D’autres maladies peuvent être soignées
Même si les études sur les répercussions de l’exercice sur beaucoup d’autres maladies sont souvent fragmentaires, de faible qualité ou de petite taille, il reste que l’exercice semble jouer un rôle favorable dans un grand nombre de problèmes de santé.
Pour les symptômes causés par l’arthrose (vieillissement accéléré des cartilages articulaires), l’exercice est très important: il permet de diminuer la douleur d’environ 25 %, améliore en même temps l’autonomie fonctionnelle et rehausse la qualité de vie. Pour les maux de dos du vieillissement et les maux de cou, souvent de même origine, les effets sont aussi très significatifs.

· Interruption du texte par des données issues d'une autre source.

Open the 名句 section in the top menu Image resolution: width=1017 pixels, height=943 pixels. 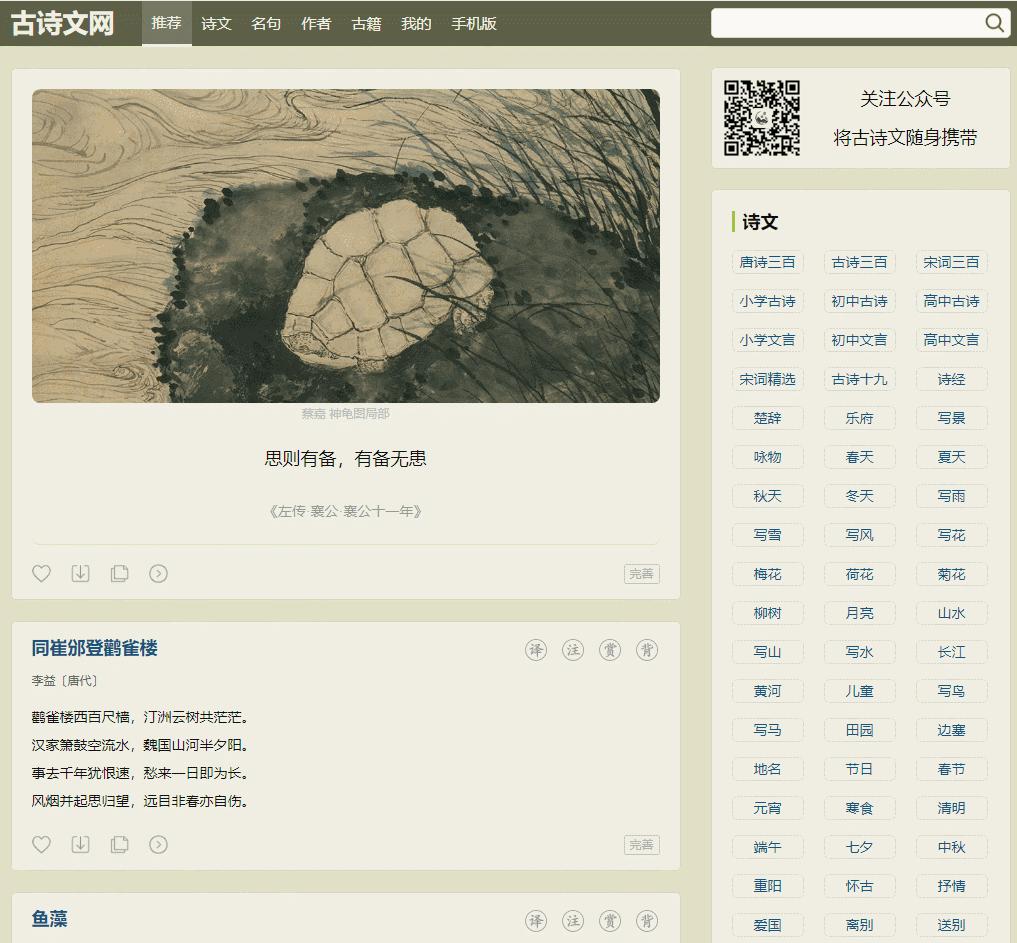pos(265,24)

Les symptômes de fibromyalgie semblent également s’améliorer avec l’exercice, puisqu’on constate une diminution des douleurs et une amélioration du bien-être et de la forme physique.
Il aurait également des effets favorables sur la dépression, au moins supérieurs au placébo et probablement comparables à ceux des médicaments et de la psychothérapie pour les cas légers. Ils ne seraient toutefois pas supérieurs aux antidépresseurs. Mais si on peut éviter un médicament, tant mieux.
Si on parle beaucoup de l’exercice dans la prévention de la démence, ses répercussions sur les fonctions mentales des personnes âgées sont moins certaines que je ne l’avais pensé.
Toutefois, les personnes atteintes de démence semblent au moins plus fonctionnelles si elles en font.
Un remède universel
En permettant de diminuer la mortalité, d’allonger la vie, d’améliorer la qualité de vie, de diminuer l’incidence des grands tueurs que sont les maladies cardiovasculaires et les cancers, d’augmenter le niveau fonctionnel des gens atteints d’une variété de maladies, de soigner les douleurs, l’exercice apparaît comme un remède quasi universel, souvent bien supérieur à celui des médicaments.
Il n’y a aucun doute que les gens qui font plus d’exercice sont plus en santé, vivent plus longtemps et sont plus fonctionnels.
Reste à voir si la prescription médicale, telle que proposée par la FMOQ et le Grand défi Pierre Lavoie, saura améliorer l’adhésion à l’exercice et contribuer au mieux-être de la population. C’est ce que je souhaite.
Pour ma part, j’ai commencé une expérience de prescription massive d’exercice sur Facebook, dont je vous reparlerai. En attendant, allez marcher!
(1) Dans une version précédente du texte, j’avais inclus par erreur les deux sommes dans les dépenses. Merci à Sylvain Martel pour l’avoir remarqué.
Merci pour cet article et pour le lien vers l’article sur l’arthrose. Justement je rentre d’une marche avec mon chien et je souffre d’arthrose aux genoux. C’est très dur de marcher quand on souffre mais c’est très bénéfique aussi!